Syaifullah, atas permintaan KH Idham Chalid berada di kubu Abu Hasan, sementara Muhaimin masih mendampingi Gus Dur. Meski Syaifulah memiliki foto Gus Dur di atas meja kerjanya, namun dia harus menekan semua penilaian objektifnya, dan berkeliling bersama Abu Hasan untuk menggalang dukungan “NU tandingan” dari pengurus cabang dan wilayah di seluruh Indonesia.
Dalam pusaran konflik di tubuh PBNU, kedua sahabat ini terjebak. Mereka harus menyeimbangkan dirinya—berjingkat-jingkat ke arah sana, berjingkat-jingkat ke arah sini—untuk menghindari ketersinggungan dari kedua belah pihak.

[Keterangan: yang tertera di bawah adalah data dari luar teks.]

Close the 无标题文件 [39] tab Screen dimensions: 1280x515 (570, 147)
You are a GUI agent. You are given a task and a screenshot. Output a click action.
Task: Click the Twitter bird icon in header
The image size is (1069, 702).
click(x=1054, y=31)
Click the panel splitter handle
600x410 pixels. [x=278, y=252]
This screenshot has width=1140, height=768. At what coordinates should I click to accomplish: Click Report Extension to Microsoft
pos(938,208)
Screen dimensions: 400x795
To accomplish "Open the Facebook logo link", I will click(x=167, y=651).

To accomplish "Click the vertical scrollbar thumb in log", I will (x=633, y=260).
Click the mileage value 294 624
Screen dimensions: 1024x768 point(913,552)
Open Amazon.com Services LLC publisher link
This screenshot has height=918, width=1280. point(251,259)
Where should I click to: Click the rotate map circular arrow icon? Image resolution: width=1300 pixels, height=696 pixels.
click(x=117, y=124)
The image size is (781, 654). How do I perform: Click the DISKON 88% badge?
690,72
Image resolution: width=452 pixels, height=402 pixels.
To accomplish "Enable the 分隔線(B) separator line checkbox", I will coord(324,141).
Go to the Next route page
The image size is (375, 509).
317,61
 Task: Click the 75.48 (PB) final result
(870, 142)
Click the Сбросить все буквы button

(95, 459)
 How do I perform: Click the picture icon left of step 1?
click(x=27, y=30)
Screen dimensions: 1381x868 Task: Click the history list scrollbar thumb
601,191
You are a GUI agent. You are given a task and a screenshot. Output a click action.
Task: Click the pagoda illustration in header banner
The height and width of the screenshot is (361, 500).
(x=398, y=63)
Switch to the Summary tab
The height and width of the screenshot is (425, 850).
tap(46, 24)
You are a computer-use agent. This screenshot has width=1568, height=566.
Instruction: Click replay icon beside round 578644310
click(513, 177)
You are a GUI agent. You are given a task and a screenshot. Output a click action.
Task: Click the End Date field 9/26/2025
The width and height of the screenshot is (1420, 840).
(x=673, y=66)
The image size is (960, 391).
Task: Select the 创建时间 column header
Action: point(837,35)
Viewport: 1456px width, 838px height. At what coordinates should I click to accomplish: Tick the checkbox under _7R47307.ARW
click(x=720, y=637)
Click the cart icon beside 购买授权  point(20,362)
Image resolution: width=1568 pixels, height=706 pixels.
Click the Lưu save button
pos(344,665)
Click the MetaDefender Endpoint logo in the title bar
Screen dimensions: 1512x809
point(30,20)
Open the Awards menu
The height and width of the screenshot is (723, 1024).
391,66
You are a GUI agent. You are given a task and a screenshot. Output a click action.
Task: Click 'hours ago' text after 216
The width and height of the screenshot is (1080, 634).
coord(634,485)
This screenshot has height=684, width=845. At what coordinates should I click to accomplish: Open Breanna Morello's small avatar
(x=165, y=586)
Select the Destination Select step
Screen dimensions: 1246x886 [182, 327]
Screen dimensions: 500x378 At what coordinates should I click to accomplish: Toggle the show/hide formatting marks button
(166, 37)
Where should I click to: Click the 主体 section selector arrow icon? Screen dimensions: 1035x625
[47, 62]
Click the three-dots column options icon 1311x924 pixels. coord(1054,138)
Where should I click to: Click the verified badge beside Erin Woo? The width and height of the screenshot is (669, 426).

Syaifullah bersama dengan Muhaimin Iskandar, berusaha untuk mencari solusi damai antara Gus Dur dan Abu Hasan.
Pada akhirnya Gus Dur lah yang kemudian, dengan caranya yang selalu unik, memutuskan keragu-raguan sikap mereka. Melalui pemberitaan di Harian Merdeka, Gus Dur mengatakan Syaifullah Tamliha beserta anak buahnya di bidang ekonomi PMII berencana makar kepada Muhaimin Iskandar dengan cara mengubah Rapimnas PMII di Palembang menjadi Kongres Luar Biasa untuk melengserkan ketua umum.
Meski pada akhirnya Gus Dur mengklarifikasi hal itu langsung kepada Syaifullah, namun Syaifullah terlanjur merasakan perseteruan Gus Dur dengan Abu Hasan akhirnya berimbas pada organisasinya, dan juga persahabatannya dengan Muhaimin Iskandar.
Pasca reformasi, kedua aktivis ini akhirnya menempati rumah yang berbeda. Muhaimin Iskandar yang belakangan populer dipanggil Cak Imin bersama Gus Dur mendirikan PKB, sementara Syaifullah Tamliha masih setia dengan “jalan Kakbah” bersama dengan KH Idham Chalid.
Melalui PPP, Syaifullah Tamliha menjadi Anggota DPRD Kalimantan Selatan. Hanya lima tahun di Banjar dia kemudian mencalonkan diri sebagai anggota DPR RI di tahun 2009. Ketika terpilih pertama kali menjadi wakil rakyat di Senayan, Muhaimin Iskandar menghampiri Syaifullah dalam pelantikan dan berbisik: Selamat, sampai juga ente di Senayan…
Selama tiga periode, PPP dan PKB mengalami pasang surut di tengah dunia perpolitikan Indonesia yang ricuh. Konflik internal, friksi, perbedaan arah dukungan, dan pengkhianatan adalah episode yang tak berkesudahan di tubuh partai-partai Islam ini. Baik Muhaimin Iskandar maupun Syaifullah Tamliha menghadapi perang mereka masing-masing, membuat kedua sahabat ini akhirnya jarang sekali berkomunikasi.
Di tahun pemilu 2024, PPP tak mampu menembus ambang batas di Senayan, sementara PKB menjadi salah satu partai pemenang. Syaifullah yang ingin meneruskan kiprahnya dalam politik, berniat mencalonkan diri sebagai kepala daerah di Kabupaten Banjar. Dalam usahanya untuk mendapatkan dukungan partai pengusung, Syaifullah membuka jalur komunikasi dengan PKB.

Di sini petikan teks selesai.